• [Written problem]: Change "handle" to "username" in the lines below and leave everything else as it is. Don't include the pictures in your answer.

• [Data shown]:
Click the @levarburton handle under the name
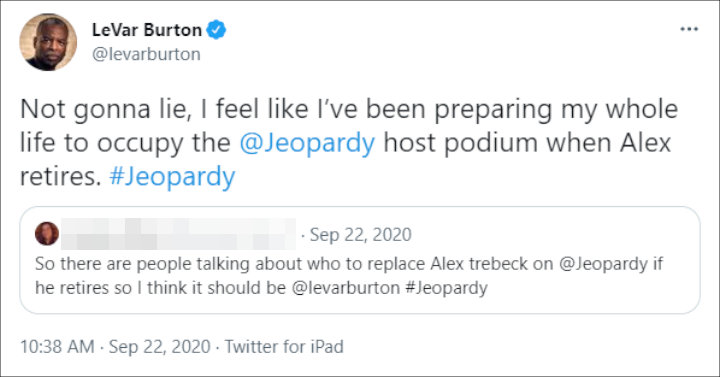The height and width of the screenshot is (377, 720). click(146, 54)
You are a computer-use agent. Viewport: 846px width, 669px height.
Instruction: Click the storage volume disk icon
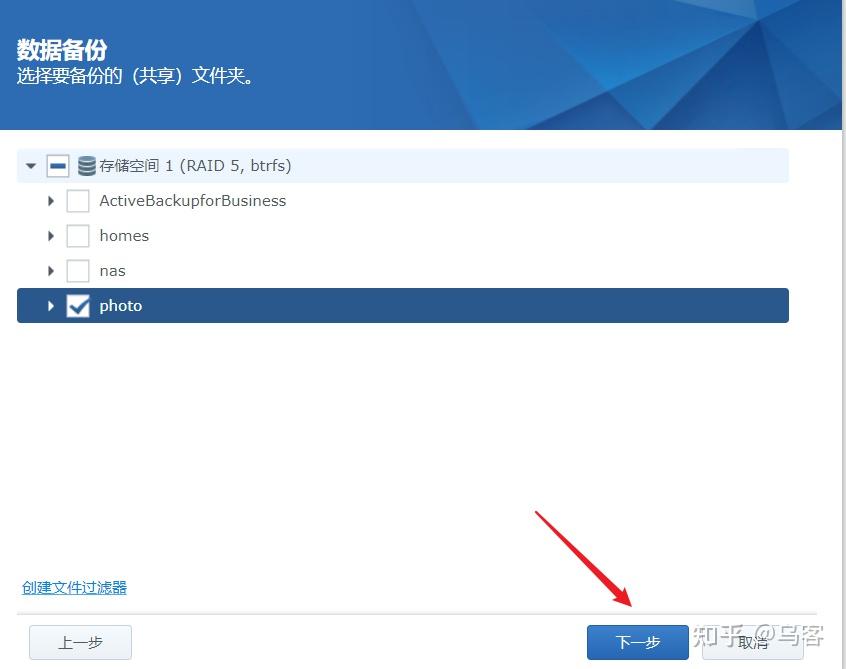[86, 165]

• [Reply]:
Click the @levarburton username under the name
The height and width of the screenshot is (377, 720). click(146, 54)
You are a computer-use agent. Viewport: 846px width, 669px height.
Instruction: Click the storage volume disk icon
[86, 165]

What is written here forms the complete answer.